The most recent version of LinkOrgs can be installed directly from the repository using the devtools package

# install package 
devtools::install_github("cjerzak/LinkOrgs-software/LinkOrgs")

The machine-learning based algorithm accessible via the algorithm="ml" option relies on jax. The network-based linkage approaches (algorithm="bipartite" and algorithm = "markov") do not require these packages. To setup the machine learning backend, you can call

# install ML backend  
LinkOrgs::BuildBackend(conda = "auto")

Note that most package options require Internet access in order to download the saved machine learning model parameters and LinkedIn-based network information.

Quick Start

library(LinkOrgs)

# Sample data
x <- data.frame(org = c("Apple Inc", "Microsoft Corp"))
y <- data.frame(org = c("Apple", "Microsoft Corporation"))

# Link organizations using fuzzy matching
result <- LinkOrgs(x = x, y = y, by.x = "org", by.y = "org",
                   algorithm = "fuzzy", AveMatchNumberPerAlias = 2)
print(result)

Tutorial

After installing the package, let's get some experience with it in an example.

# load in package 
library(LinkOrgs)

# set up synthetic data for the merge 
x_orgnames <- c("apple","oracle","enron inc.","mcdonalds corporation")
y_orgnames <- c("apple corp","oracle inc","enron","mcdonalds")
x <- data.frame("orgnames_x"=x_orgnames)
y <- data.frame("orgnames_y"=y_orgnames)

After creating these synthetic datasets, we're now ready to merge them. We can do this in a number of ways. See the paper listed in the reference for information about which may be most useful for your merge task.

First, we'll try a merge using parallelized fast fuzzy matching via LinkOrgs::LinkOrgs.
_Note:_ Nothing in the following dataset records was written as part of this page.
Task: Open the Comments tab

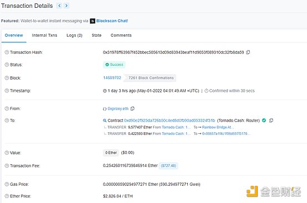Action: 121,35
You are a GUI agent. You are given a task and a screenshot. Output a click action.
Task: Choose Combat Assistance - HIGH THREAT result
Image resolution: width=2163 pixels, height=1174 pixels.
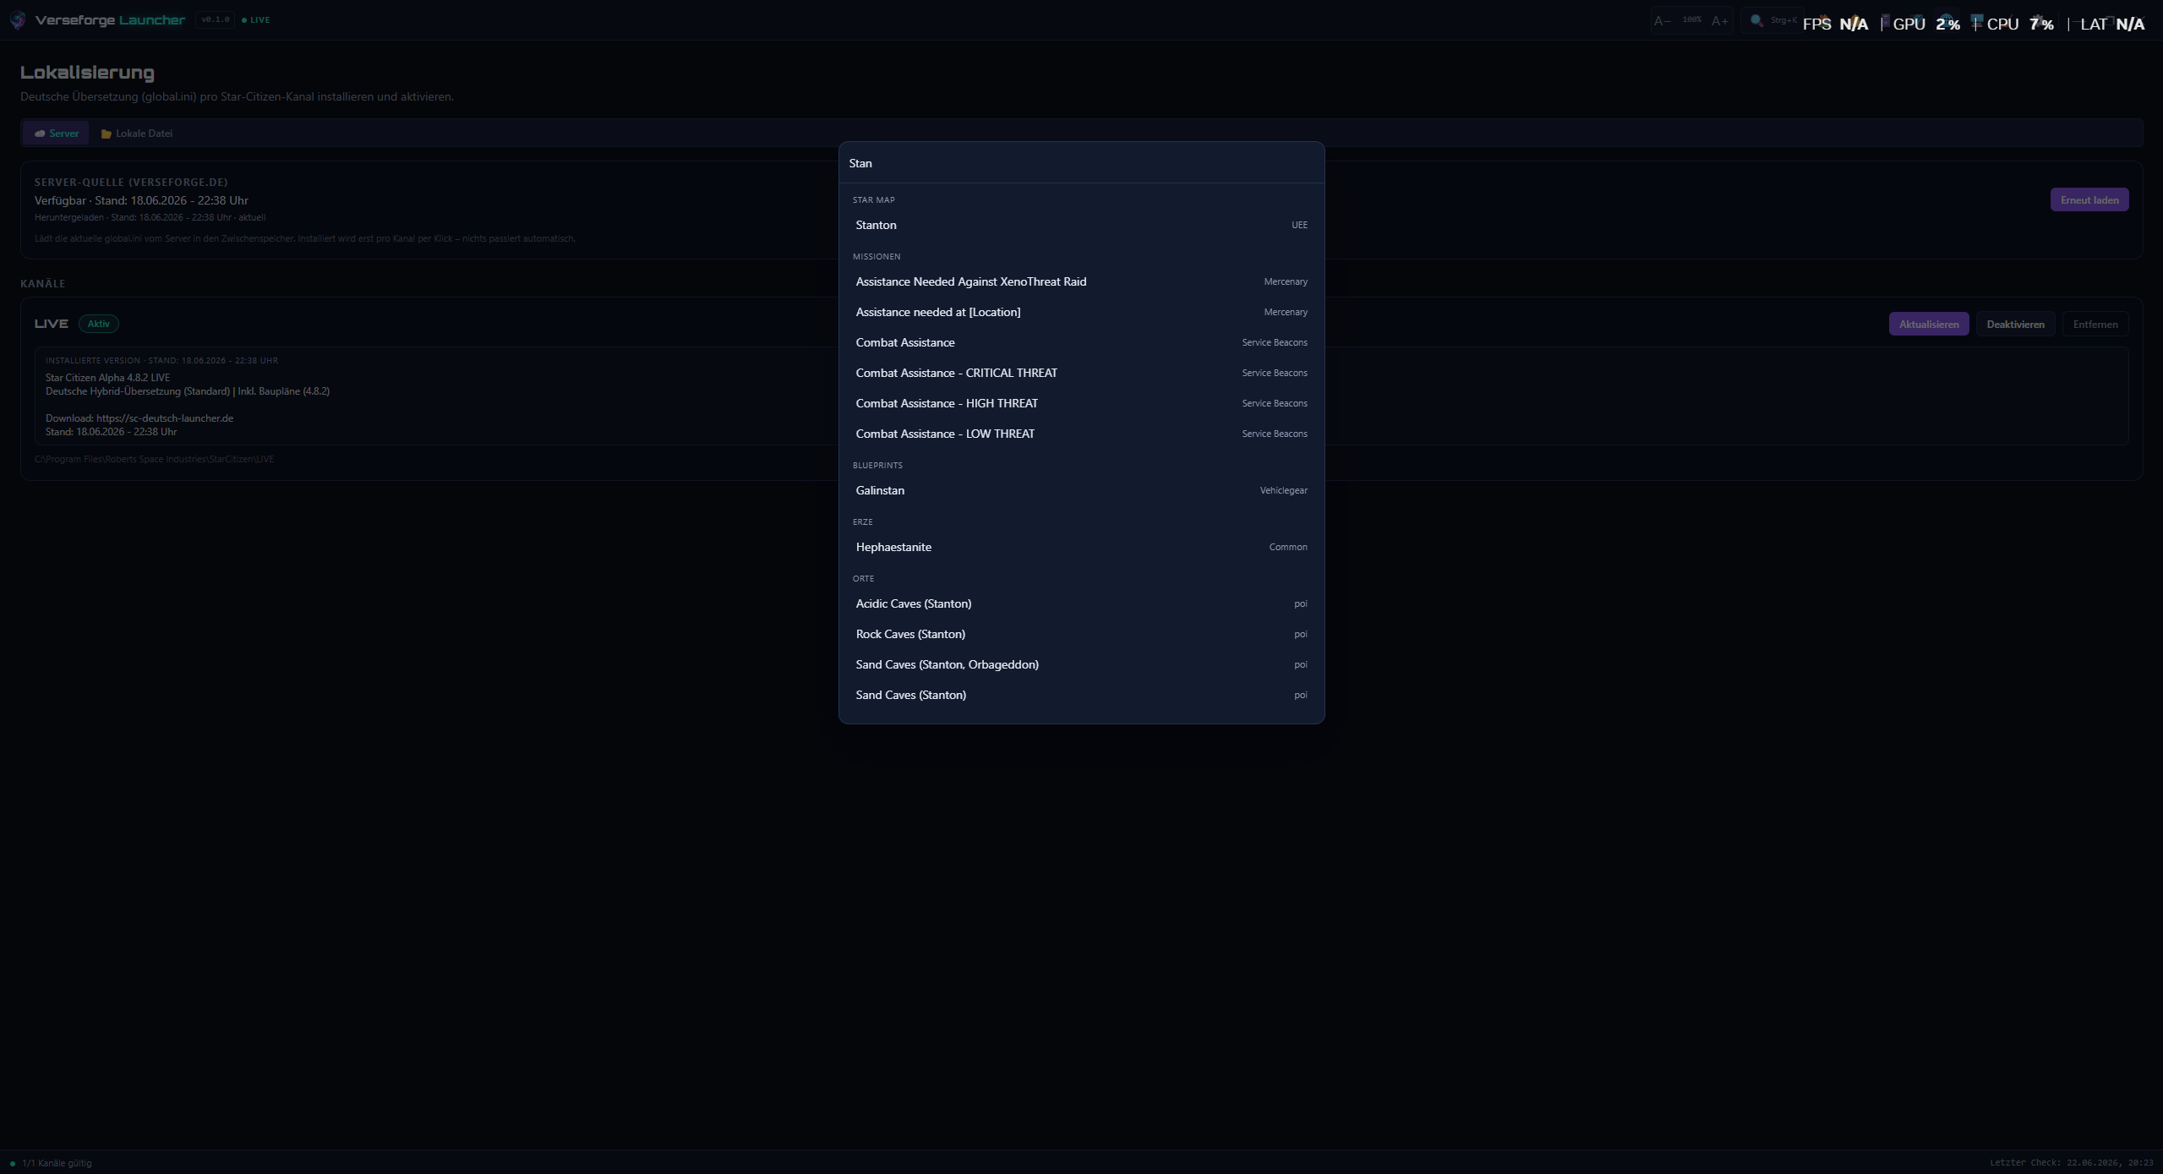[1081, 403]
A key hyperparameter is AveMatchNumberPerAlias, which controls the number of matches per alias (in practice, we calibrate this with an initial random sampling step, the exact matched dataset size won't be a perfect multiple of AveMatchNumberPerAlias). Here, we set AveMatchNumberPerAlias = 10 so that all observations in this small dataset are potentially matched against all others for illustration purposes.

# perform merge using (parallelized) fast fuzzy matching
# LinkOrgs::LinkOrgs can be readily used for non-organizational name matches 
# when doing pure parallelized fuzzy matching 
z_linked_fuzzy <- LinkOrgs::LinkOrgs(x  = x,
                        y =  y,
                        by.x = "orgnames_x",
                        by.y = "orgnames_y",
                        algorithm = "fuzzy", 
                        DistanceMeasure = "jaccard", 
                        AveMatchNumberPerAlias = 4)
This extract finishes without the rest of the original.